▸ What you should do
In the entries that follow, copy exactly each line from the first through the line with "Viewport: 1082px width, 608px height.".
(Data listing)
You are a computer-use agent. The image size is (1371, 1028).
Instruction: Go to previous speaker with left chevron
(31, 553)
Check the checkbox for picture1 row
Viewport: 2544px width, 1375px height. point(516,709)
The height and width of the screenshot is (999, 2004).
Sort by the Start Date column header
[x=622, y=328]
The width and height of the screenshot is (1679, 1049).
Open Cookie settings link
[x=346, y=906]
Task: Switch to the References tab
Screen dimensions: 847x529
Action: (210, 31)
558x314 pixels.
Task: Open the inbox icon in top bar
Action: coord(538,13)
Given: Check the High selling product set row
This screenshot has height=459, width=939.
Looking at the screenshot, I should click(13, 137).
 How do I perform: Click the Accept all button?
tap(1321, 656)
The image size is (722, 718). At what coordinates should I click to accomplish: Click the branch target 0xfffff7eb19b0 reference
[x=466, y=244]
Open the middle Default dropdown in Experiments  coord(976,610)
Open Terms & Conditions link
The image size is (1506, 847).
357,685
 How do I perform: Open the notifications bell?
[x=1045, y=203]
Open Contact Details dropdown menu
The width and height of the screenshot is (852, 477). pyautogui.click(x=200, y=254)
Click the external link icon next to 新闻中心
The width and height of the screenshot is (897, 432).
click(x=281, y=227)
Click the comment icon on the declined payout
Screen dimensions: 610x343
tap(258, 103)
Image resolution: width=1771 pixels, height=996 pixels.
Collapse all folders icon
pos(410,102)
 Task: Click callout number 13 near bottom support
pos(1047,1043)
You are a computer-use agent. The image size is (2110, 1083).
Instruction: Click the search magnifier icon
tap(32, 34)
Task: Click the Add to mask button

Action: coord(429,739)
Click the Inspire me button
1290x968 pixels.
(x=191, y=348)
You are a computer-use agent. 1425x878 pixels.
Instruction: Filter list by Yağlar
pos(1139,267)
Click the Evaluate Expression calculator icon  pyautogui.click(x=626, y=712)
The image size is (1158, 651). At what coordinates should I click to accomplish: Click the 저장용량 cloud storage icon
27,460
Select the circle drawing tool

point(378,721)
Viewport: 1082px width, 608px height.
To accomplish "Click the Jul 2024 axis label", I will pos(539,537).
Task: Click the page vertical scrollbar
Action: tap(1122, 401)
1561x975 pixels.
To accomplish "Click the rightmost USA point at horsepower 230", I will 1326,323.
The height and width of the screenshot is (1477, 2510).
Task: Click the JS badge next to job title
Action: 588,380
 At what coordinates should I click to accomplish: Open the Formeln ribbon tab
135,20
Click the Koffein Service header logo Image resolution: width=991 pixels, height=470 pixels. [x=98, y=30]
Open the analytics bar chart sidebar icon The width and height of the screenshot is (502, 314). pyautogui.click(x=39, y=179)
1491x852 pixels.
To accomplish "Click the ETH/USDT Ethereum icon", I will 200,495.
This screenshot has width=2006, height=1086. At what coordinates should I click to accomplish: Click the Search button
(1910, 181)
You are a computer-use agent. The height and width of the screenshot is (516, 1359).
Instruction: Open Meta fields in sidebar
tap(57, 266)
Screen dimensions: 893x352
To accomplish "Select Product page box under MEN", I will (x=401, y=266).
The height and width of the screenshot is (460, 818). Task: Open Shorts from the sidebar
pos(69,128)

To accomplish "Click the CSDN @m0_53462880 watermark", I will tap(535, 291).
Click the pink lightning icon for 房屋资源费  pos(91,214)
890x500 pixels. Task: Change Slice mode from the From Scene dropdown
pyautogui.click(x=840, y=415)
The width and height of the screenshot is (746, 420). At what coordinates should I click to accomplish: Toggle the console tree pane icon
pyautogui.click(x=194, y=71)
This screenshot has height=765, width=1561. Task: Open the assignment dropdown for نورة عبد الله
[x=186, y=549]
(End Data listing)
▸ Exercise output
You are a computer-use agent. The image size is (1371, 1028).
Instruction: Go to previous speaker with left chevron
(31, 553)
Check the checkbox for picture1 row
Viewport: 2544px width, 1375px height. point(516,709)
The height and width of the screenshot is (999, 2004).
Sort by the Start Date column header
[x=622, y=328]
The width and height of the screenshot is (1679, 1049).
Open Cookie settings link
[x=346, y=906]
Task: Switch to the References tab
Screen dimensions: 847x529
Action: (210, 31)
558x314 pixels.
Task: Open the inbox icon in top bar
Action: coord(538,13)
Given: Check the High selling product set row
This screenshot has height=459, width=939.
Looking at the screenshot, I should click(13, 137).
 How do I perform: Click the Accept all button?
tap(1321, 656)
The image size is (722, 718). At what coordinates should I click to accomplish: Click the branch target 0xfffff7eb19b0 reference
[x=466, y=244]
Open the middle Default dropdown in Experiments  coord(976,610)
Open Terms & Conditions link
The image size is (1506, 847).
357,685
 How do I perform: Open the notifications bell?
[x=1045, y=203]
Open Contact Details dropdown menu
The width and height of the screenshot is (852, 477). pyautogui.click(x=200, y=254)
Click the external link icon next to 新闻中心
The width and height of the screenshot is (897, 432).
click(x=281, y=227)
Click the comment icon on the declined payout
Screen dimensions: 610x343
tap(258, 103)
Image resolution: width=1771 pixels, height=996 pixels.
Collapse all folders icon
pos(410,102)
 Task: Click callout number 13 near bottom support
pos(1047,1043)
You are a computer-use agent. The image size is (2110, 1083).
Instruction: Click the search magnifier icon
tap(32, 34)
Task: Click the Add to mask button

Action: coord(429,739)
Click the Inspire me button
1290x968 pixels.
(x=191, y=348)
You are a computer-use agent. 1425x878 pixels.
Instruction: Filter list by Yağlar
pos(1139,267)
Click the Evaluate Expression calculator icon  pyautogui.click(x=626, y=712)
The image size is (1158, 651). At what coordinates should I click to accomplish: Click the 저장용량 cloud storage icon
27,460
Select the circle drawing tool

point(378,721)
Viewport: 1082px width, 608px height.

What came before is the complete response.